## WORK TO BE COMPLETED
Return word for word the lines of the records from the one containing "richard kune (282, 377)" through the last line of the records, both ends included.
____________________
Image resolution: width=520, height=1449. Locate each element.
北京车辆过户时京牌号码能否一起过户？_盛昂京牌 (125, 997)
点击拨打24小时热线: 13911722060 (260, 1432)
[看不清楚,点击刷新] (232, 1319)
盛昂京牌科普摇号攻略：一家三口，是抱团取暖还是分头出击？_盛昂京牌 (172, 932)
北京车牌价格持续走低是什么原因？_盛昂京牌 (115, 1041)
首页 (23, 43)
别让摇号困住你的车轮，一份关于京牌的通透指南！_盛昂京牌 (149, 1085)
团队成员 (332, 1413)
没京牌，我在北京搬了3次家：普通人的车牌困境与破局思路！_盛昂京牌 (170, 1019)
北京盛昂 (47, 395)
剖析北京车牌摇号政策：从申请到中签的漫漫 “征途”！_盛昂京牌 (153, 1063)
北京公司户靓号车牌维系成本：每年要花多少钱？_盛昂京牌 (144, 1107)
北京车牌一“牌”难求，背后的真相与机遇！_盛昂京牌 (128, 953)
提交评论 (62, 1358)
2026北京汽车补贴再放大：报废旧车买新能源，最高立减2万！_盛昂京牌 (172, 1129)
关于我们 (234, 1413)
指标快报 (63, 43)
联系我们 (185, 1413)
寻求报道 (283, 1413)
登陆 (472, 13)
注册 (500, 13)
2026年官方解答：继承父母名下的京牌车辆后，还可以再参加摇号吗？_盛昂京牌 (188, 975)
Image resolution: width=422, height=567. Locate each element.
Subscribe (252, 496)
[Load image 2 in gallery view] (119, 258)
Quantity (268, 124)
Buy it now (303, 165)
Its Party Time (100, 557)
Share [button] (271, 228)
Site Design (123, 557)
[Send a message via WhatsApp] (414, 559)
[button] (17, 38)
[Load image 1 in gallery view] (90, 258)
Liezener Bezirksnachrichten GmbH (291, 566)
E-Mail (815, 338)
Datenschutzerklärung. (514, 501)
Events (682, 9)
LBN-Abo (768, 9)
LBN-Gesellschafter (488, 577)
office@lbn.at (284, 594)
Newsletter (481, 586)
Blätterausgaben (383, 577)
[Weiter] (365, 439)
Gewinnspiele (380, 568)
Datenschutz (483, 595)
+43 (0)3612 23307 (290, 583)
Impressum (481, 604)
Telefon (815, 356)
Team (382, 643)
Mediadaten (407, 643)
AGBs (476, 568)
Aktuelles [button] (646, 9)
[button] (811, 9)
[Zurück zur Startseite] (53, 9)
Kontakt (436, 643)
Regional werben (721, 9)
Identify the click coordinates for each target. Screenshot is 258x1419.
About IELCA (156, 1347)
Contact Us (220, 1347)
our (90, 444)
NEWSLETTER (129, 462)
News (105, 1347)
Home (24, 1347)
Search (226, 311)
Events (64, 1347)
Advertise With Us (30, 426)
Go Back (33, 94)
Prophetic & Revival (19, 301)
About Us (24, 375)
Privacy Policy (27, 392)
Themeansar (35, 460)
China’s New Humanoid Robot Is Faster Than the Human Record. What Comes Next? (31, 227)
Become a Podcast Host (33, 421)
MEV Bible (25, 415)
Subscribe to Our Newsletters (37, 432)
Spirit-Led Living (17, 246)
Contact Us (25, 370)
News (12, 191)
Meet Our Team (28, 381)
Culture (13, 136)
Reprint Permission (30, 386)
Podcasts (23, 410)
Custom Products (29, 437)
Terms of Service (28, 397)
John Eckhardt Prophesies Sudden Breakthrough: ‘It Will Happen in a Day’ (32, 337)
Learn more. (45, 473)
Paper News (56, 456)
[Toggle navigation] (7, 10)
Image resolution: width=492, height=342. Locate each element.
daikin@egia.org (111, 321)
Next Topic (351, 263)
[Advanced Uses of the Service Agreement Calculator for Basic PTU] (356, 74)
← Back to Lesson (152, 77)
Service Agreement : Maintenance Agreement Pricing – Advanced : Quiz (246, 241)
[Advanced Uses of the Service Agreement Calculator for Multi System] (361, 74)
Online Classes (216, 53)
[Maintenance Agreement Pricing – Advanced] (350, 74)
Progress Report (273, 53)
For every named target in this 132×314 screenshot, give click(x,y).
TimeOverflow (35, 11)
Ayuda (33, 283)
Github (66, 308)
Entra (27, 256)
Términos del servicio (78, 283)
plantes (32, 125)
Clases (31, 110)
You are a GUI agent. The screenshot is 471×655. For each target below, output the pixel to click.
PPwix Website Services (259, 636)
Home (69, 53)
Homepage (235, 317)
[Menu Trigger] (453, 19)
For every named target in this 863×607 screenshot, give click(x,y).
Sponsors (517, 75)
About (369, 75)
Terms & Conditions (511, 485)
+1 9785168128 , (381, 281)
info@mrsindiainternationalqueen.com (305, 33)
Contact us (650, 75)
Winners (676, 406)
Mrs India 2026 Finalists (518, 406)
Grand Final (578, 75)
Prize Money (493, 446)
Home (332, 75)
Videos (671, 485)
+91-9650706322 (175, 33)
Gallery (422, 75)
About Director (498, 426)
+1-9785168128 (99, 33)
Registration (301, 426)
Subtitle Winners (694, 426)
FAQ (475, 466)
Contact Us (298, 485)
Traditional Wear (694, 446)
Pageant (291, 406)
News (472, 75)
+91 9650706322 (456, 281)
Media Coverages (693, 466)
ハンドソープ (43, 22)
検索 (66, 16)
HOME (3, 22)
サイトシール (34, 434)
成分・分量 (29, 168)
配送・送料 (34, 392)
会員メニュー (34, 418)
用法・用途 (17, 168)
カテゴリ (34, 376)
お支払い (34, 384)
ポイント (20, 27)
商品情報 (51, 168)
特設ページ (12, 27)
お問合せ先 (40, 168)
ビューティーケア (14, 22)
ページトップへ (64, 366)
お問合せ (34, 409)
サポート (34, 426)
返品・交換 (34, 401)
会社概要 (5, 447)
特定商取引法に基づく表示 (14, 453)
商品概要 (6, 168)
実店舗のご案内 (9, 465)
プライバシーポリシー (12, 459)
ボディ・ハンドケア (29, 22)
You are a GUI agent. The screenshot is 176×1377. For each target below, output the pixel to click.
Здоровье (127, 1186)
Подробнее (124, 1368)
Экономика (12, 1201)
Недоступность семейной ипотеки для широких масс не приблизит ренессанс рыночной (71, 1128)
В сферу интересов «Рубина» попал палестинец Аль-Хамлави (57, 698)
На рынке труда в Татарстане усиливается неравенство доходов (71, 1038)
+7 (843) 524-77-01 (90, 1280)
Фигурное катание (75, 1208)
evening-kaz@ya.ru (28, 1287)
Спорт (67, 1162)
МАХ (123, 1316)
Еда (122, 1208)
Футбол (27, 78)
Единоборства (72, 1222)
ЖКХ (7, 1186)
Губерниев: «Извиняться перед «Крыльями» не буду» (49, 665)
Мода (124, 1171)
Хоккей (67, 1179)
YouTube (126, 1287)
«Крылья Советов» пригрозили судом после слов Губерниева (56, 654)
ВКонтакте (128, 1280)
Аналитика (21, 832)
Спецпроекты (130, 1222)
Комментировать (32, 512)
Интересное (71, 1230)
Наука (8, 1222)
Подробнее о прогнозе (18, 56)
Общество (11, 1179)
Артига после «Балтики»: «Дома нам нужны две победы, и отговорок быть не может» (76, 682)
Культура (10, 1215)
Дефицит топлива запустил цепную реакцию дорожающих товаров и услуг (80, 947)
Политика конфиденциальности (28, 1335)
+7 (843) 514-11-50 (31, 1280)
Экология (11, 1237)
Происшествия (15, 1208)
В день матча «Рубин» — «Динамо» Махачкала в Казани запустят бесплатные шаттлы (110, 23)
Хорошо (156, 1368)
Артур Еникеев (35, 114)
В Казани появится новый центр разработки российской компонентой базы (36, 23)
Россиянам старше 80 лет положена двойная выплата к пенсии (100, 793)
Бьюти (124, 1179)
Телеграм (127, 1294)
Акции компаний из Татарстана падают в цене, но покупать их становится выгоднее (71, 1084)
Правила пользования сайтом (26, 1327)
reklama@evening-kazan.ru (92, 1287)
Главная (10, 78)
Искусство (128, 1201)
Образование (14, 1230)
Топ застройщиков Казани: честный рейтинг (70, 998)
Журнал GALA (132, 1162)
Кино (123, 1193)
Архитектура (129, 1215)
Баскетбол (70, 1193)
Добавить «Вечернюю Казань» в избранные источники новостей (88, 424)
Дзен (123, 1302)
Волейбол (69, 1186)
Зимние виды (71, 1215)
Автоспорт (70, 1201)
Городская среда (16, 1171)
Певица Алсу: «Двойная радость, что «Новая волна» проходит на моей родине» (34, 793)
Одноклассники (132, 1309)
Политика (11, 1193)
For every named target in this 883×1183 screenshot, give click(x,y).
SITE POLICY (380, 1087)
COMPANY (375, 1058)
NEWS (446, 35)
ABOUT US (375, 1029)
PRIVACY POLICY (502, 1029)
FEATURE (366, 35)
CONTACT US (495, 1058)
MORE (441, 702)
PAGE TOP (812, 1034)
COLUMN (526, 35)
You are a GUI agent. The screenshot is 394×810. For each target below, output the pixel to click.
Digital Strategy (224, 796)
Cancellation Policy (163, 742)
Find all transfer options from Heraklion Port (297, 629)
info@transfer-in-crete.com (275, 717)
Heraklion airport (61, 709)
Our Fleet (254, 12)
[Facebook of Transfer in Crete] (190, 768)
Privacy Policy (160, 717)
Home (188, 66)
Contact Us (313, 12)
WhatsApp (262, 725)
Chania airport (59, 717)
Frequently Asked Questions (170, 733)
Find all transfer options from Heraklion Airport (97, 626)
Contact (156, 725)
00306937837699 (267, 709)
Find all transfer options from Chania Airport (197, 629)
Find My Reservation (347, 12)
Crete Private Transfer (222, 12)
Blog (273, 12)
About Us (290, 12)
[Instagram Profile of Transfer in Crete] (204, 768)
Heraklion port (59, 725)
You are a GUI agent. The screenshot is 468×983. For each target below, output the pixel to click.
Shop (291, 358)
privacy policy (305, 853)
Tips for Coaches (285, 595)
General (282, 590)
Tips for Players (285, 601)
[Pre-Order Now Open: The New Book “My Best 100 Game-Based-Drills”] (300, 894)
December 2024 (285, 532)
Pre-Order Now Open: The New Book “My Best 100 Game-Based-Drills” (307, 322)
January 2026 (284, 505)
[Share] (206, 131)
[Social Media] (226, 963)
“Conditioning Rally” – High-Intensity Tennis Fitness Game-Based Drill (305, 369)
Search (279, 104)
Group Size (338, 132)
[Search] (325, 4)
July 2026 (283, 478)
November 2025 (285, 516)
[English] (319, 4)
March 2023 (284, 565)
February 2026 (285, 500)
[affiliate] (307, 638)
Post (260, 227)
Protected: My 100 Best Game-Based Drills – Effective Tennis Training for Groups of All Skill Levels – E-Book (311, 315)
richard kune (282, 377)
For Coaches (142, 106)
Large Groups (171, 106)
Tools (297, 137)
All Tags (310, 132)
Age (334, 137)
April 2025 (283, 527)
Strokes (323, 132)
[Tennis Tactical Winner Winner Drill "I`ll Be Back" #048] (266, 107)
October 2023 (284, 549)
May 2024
____________________
## ANSWER FOR THE TASK
richard kune (282, 377)
For Coaches (142, 106)
Large Groups (171, 106)
Tools (297, 137)
All Tags (310, 132)
Age (334, 137)
April 2025 (283, 527)
Strokes (323, 132)
[Tennis Tactical Winner Winner Drill "I`ll Be Back" #048] (266, 107)
October 2023 (284, 549)
May 2024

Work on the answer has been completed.